Required task
In the lines below, replace every "GUI agent" with "screen assistant" and write the lines out again with nothing else changed.

# # #

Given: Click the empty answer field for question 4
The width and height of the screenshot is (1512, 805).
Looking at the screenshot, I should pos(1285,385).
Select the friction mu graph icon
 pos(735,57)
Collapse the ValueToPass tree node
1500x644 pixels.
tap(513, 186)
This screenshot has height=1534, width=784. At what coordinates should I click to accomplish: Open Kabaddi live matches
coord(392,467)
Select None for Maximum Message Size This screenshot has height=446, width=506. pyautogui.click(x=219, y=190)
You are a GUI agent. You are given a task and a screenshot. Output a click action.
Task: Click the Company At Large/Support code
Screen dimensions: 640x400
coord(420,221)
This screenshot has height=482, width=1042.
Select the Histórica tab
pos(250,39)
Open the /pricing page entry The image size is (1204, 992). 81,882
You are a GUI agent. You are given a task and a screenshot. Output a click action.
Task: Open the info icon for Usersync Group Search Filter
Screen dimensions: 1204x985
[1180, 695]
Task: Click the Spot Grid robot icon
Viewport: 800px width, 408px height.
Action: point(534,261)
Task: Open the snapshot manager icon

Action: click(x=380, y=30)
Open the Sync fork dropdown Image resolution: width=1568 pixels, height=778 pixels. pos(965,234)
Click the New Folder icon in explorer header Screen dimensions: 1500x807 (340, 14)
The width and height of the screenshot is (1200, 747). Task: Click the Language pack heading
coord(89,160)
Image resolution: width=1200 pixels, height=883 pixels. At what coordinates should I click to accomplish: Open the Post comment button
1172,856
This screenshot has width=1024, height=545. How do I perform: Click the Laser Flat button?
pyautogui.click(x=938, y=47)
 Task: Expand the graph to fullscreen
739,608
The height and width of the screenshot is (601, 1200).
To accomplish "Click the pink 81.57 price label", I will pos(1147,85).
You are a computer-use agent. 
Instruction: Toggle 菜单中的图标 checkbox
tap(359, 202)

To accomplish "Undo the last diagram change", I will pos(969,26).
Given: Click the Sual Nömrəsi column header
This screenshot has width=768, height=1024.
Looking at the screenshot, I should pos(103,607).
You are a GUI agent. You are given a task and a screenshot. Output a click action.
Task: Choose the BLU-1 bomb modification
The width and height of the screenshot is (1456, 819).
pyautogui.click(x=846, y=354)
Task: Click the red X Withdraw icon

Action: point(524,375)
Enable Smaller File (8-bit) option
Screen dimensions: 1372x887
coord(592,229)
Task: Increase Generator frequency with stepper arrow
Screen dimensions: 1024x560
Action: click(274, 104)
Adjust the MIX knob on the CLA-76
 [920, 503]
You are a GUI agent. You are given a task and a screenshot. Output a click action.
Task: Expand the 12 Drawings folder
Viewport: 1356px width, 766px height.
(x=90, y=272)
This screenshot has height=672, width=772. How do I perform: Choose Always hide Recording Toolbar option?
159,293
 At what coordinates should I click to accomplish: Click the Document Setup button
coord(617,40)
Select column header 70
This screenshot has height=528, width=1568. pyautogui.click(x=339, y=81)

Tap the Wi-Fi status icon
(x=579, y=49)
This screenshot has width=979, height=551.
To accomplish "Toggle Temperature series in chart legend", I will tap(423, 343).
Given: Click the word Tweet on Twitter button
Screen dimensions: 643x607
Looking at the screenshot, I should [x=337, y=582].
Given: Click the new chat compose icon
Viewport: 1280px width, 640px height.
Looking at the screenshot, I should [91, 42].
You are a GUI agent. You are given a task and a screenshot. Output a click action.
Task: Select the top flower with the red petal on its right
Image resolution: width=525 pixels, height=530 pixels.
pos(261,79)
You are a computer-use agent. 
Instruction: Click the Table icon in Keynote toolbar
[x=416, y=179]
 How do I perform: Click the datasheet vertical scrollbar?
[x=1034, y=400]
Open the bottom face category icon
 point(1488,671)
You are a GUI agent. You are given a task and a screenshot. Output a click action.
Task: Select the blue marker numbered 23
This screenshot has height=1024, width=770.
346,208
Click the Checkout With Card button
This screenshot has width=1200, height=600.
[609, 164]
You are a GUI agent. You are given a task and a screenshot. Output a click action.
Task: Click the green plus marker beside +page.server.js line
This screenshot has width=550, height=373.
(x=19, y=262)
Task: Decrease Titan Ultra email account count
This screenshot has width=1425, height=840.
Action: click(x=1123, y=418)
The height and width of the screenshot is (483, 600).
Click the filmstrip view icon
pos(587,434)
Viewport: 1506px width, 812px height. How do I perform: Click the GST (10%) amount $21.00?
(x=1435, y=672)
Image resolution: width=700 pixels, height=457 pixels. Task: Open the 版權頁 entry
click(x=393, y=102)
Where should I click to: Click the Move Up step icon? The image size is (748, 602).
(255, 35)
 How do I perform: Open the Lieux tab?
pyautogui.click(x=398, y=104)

# # #

Exercise output
Given: Click the empty answer field for question 4
The width and height of the screenshot is (1512, 805).
Looking at the screenshot, I should pos(1285,385).
Select the friction mu graph icon
 pos(735,57)
Collapse the ValueToPass tree node
1500x644 pixels.
tap(513, 186)
This screenshot has height=1534, width=784. At what coordinates should I click to accomplish: Open Kabaddi live matches
coord(392,467)
Select None for Maximum Message Size This screenshot has height=446, width=506. pyautogui.click(x=219, y=190)
You are a screen assistant. You are given a task and a screenshot. Output a click action.
Task: Click the Company At Large/Support code
Screen dimensions: 640x400
coord(420,221)
This screenshot has height=482, width=1042.
Select the Histórica tab
pos(250,39)
Open the /pricing page entry The image size is (1204, 992). 81,882
You are a screen assistant. You are given a task and a screenshot. Output a click action.
Task: Open the info icon for Usersync Group Search Filter
Screen dimensions: 1204x985
[1180, 695]
Task: Click the Spot Grid robot icon
Viewport: 800px width, 408px height.
Action: point(534,261)
Task: Open the snapshot manager icon

Action: click(x=380, y=30)
Open the Sync fork dropdown Image resolution: width=1568 pixels, height=778 pixels. pos(965,234)
Click the New Folder icon in explorer header Screen dimensions: 1500x807 (340, 14)
The width and height of the screenshot is (1200, 747). Task: Click the Language pack heading
coord(89,160)
Image resolution: width=1200 pixels, height=883 pixels. At what coordinates should I click to accomplish: Open the Post comment button
1172,856
This screenshot has width=1024, height=545. How do I perform: Click the Laser Flat button?
pyautogui.click(x=938, y=47)
 Task: Expand the graph to fullscreen
739,608
The height and width of the screenshot is (601, 1200).
To accomplish "Click the pink 81.57 price label", I will pos(1147,85).
You are a computer-use agent. 
Instruction: Toggle 菜单中的图标 checkbox
tap(359, 202)

To accomplish "Undo the last diagram change", I will pos(969,26).
Given: Click the Sual Nömrəsi column header
This screenshot has width=768, height=1024.
Looking at the screenshot, I should pos(103,607).
You are a screen assistant. You are given a task and a screenshot. Output a click action.
Task: Choose the BLU-1 bomb modification
The width and height of the screenshot is (1456, 819).
pyautogui.click(x=846, y=354)
Task: Click the red X Withdraw icon

Action: point(524,375)
Enable Smaller File (8-bit) option
Screen dimensions: 1372x887
coord(592,229)
Task: Increase Generator frequency with stepper arrow
Screen dimensions: 1024x560
Action: click(274, 104)
Adjust the MIX knob on the CLA-76
 [920, 503]
You are a screen assistant. You are given a task and a screenshot. Output a click action.
Task: Expand the 12 Drawings folder
Viewport: 1356px width, 766px height.
(x=90, y=272)
This screenshot has height=672, width=772. How do I perform: Choose Always hide Recording Toolbar option?
159,293
 At what coordinates should I click to accomplish: Click the Document Setup button
coord(617,40)
Select column header 70
This screenshot has height=528, width=1568. pyautogui.click(x=339, y=81)

Tap the Wi-Fi status icon
(x=579, y=49)
This screenshot has width=979, height=551.
To accomplish "Toggle Temperature series in chart legend", I will tap(423, 343).
Given: Click the word Tweet on Twitter button
Screen dimensions: 643x607
Looking at the screenshot, I should [x=337, y=582].
Given: Click the new chat compose icon
Viewport: 1280px width, 640px height.
Looking at the screenshot, I should [91, 42].
You are a screen assistant. You are given a task and a screenshot. Output a click action.
Task: Select the top flower with the red petal on its right
Image resolution: width=525 pixels, height=530 pixels.
pos(261,79)
You are a computer-use agent. 
Instruction: Click the Table icon in Keynote toolbar
[x=416, y=179]
 How do I perform: Click the datasheet vertical scrollbar?
[x=1034, y=400]
Open the bottom face category icon
 point(1488,671)
You are a screen assistant. You are given a task and a screenshot. Output a click action.
Task: Select the blue marker numbered 23
This screenshot has height=1024, width=770.
346,208
Click the Checkout With Card button
This screenshot has width=1200, height=600.
[609, 164]
You are a screen assistant. You are given a task and a screenshot. Output a click action.
Task: Click the green plus marker beside +page.server.js line
This screenshot has width=550, height=373.
(x=19, y=262)
Task: Decrease Titan Ultra email account count
This screenshot has width=1425, height=840.
Action: click(x=1123, y=418)
The height and width of the screenshot is (483, 600).
Click the filmstrip view icon
pos(587,434)
Viewport: 1506px width, 812px height. How do I perform: Click the GST (10%) amount $21.00?
(x=1435, y=672)
Image resolution: width=700 pixels, height=457 pixels. Task: Open the 版權頁 entry
click(x=393, y=102)
Where should I click to: Click the Move Up step icon? The image size is (748, 602).
(255, 35)
 How do I perform: Open the Lieux tab?
pyautogui.click(x=398, y=104)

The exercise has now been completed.